-- START OF Source passage --

The remainder of the paper is organized in the following order. Section 2 introduces the traditional inversion principle and the gravity inversion principle based on binary constraints. Section 3 analyzes the effectiveness of the binary structure constraint gravity inversion method and compares it with the cross-gradient structure constraint. Finally, Section 4 concludes the paper.

2 Inversion methods

2.1 Single inversion algorithm

The inversion problem can be understood as the search for a physical parameter model that matches the actual subsurface conditions while satisfying the data misfit requirements. In order to avoid problems such as instability and multiple solutions caused by solving pathological inverse problems, the inverse equations are usually solved by the Tikhonov and Arsenin. (1977) regularization method. First, we construct the gravity and seismic first arrival travel time inversion objective functions containing the data misfit term and the model constraint term, respectively, with the following expressions:

$\mathrm{\Phi }\left({\mathbf{m}}_1\right)={‖{\mathbf{W}}_{d1}\left({\mathbf{d}}_1-{\mathbf{f}}_1\left({\mathbf{m}}_1\right)\right)‖}^2+{\alpha }_1\cdot {‖{\mathbf{W}}_{m1}\left({\mathbf{m}}_1-{{\mathbf{m}}_1}_{ref}\right)‖}^2(1)$

${\mathrm{\Phi }}_2\left({\mathbf{m}}_2\right)={‖{\mathbf{W}}_{d2}\left({\mathbf{d}}_2-{\mathbf{f}}_2\left({\mathbf{m}}_2\right)\right)‖}^2+{\alpha }_2\cdot {‖{\mathbf{W}}_{m2}\left({\mathbf{m}}_2-{\mathbf{m}}_{2ref}\right)‖}^2(2)$

Where, ${\mathbf{f}}_1\left({\mathbf{m}}_1\right)$ and ${\mathbf{f}}_2\left({\mathbf{m}}_2\right)$ represent the gravity and seismic forward response, respectively; ${\mathbf{m}}_1$ and ${\mathbf{m}}_2$ represent density and velocity models, respectively; ${\mathbf{d}}_1$ and ${\mathbf{d}}_2$ represent observational data for gravity and seismic, respectively; ${\mathbf{W}}_{d1}$ and ${\mathbf{W}}_{d2}$ represent the diagonal inverse matrices of gravity and seismic data noise errors, respectively; ${\mathbf{W}}_{m1}$ and ${\mathbf{W}}_{m2}$ represent the gravity and seismic model smoothing matrices, respectively; ${\mathbf{m}}_{1ref}$ and ${\mathbf{m}}_{2ref}$ represent reference models for density and velocity models, respectively; ${\alpha }_1$ and ${\alpha }_2$ represent the regularization factors for gravity and seismic methods, respectively.

-- END OF Source passage --

■ Stated task ■
Please reproduce the gravity inversion passage word for word, starting at "The remainder of" and ending at "concludes the paper.".

-- START OF Dataset extract --

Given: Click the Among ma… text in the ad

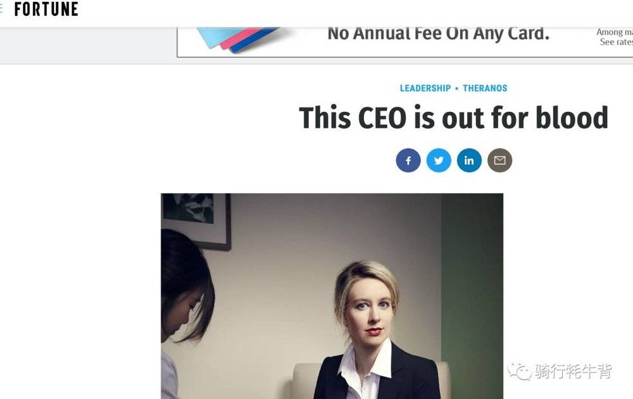Looking at the screenshot, I should pos(615,32).
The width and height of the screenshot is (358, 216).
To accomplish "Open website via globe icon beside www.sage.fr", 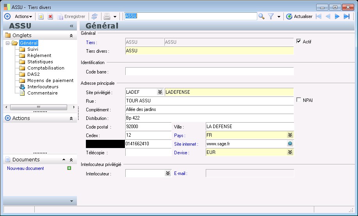I will (290, 144).
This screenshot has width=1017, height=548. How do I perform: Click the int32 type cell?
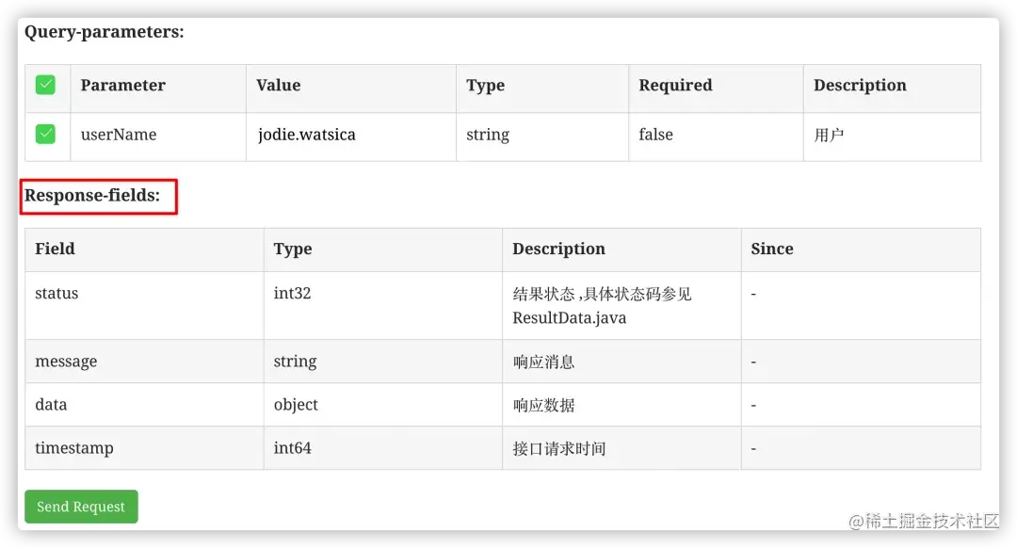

-- END OF Dataset extract --

■ The output ■
The remainder of the paper is organized in the following order. Section 2 introduces the traditional inversion principle and the gravity inversion principle based on binary constraints. Section 3 analyzes the effectiveness of the binary structure constraint gravity inversion method and compares it with the cross-gradient structure constraint. Finally, Section 4 concludes the paper.